**Action item**
Return all the data verbatim but without images.

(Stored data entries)
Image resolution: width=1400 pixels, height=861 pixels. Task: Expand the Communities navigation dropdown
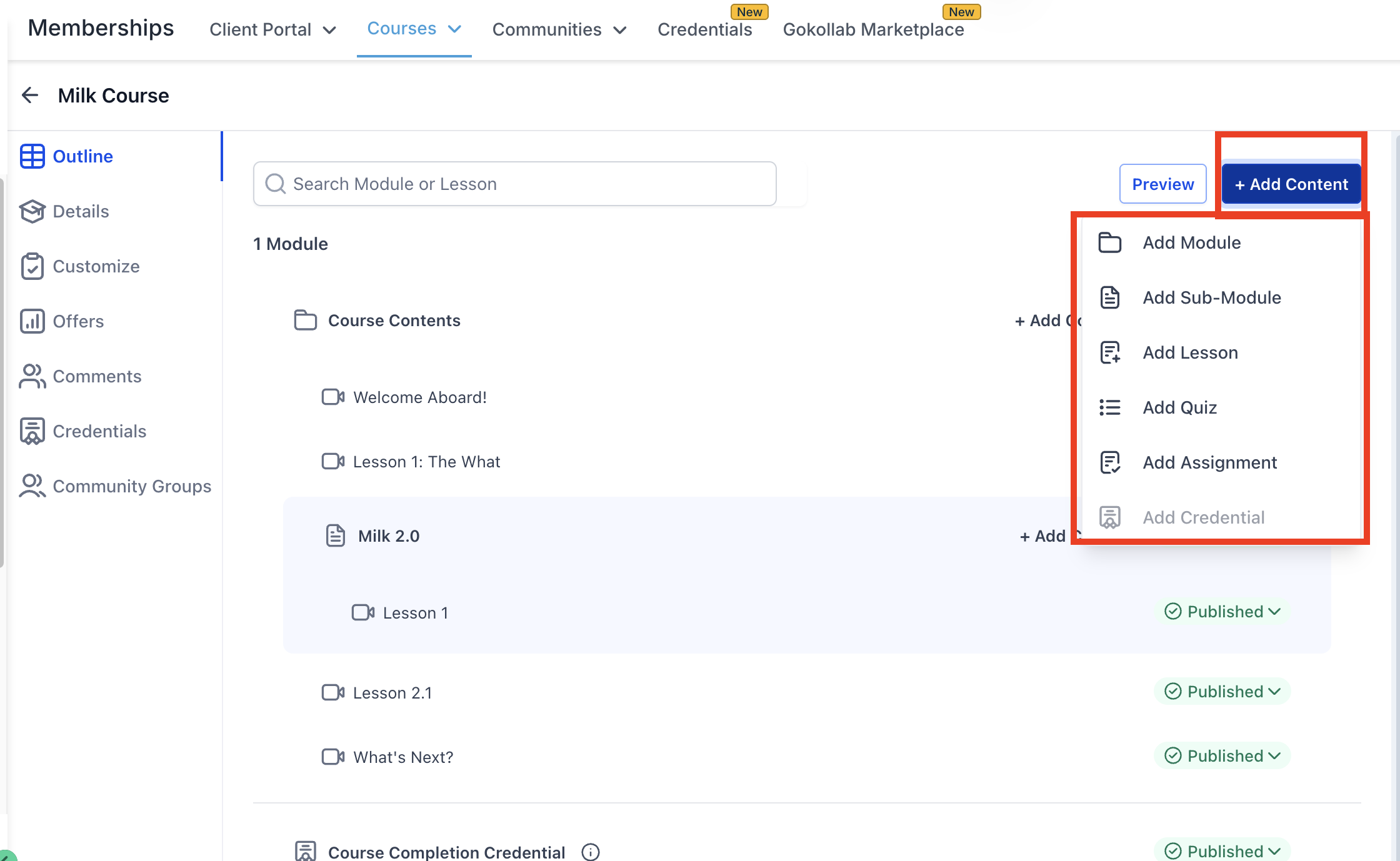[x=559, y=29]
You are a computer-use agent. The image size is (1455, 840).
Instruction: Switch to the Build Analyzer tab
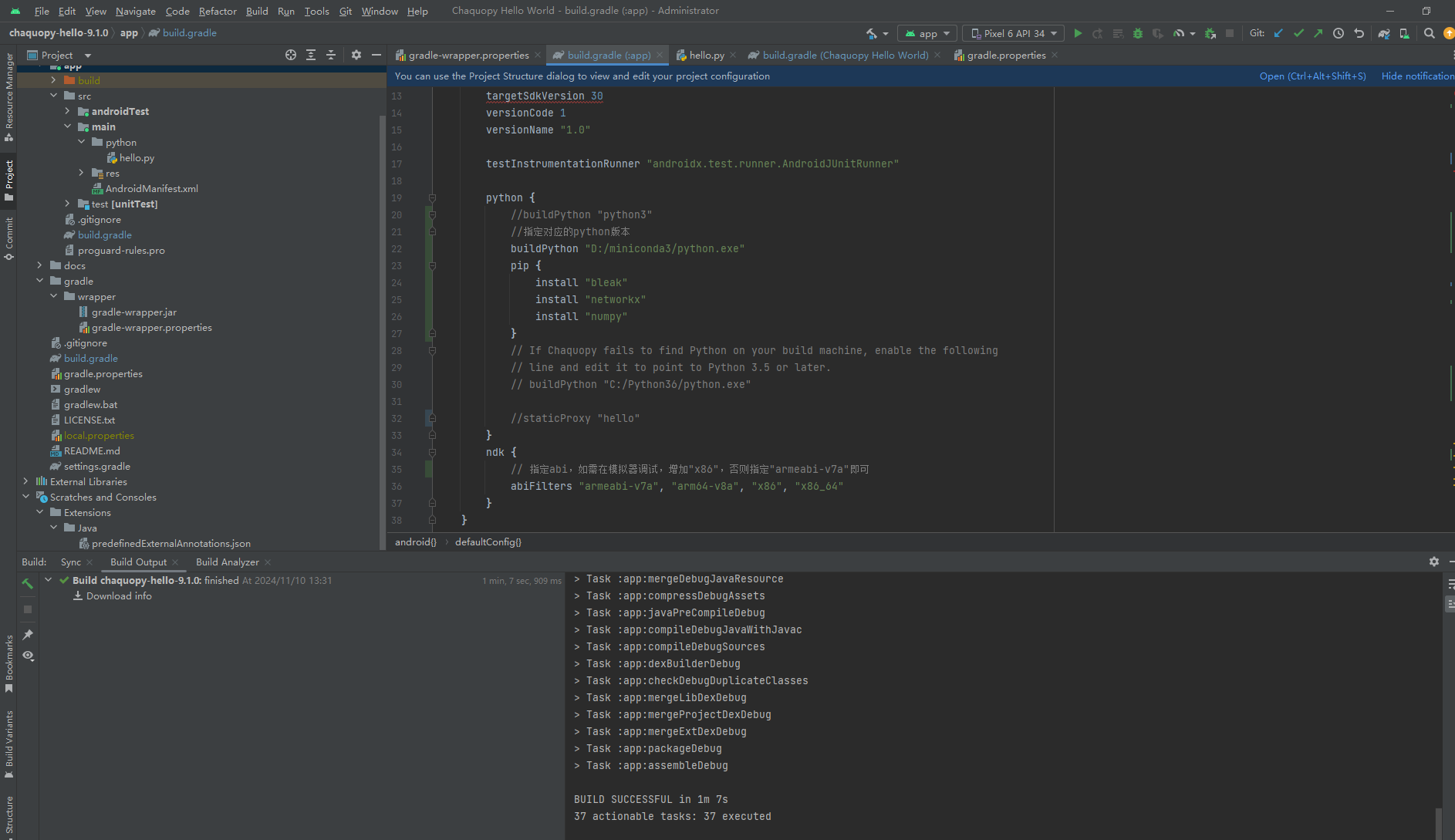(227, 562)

**Response for this exercise**
Image resolution: width=1400 pixels, height=861 pixels. Task: Expand the Communities navigation dropdown
[x=559, y=29]
You are a computer-use agent. The image size is (1455, 840).
Instruction: Switch to the Build Analyzer tab
(227, 562)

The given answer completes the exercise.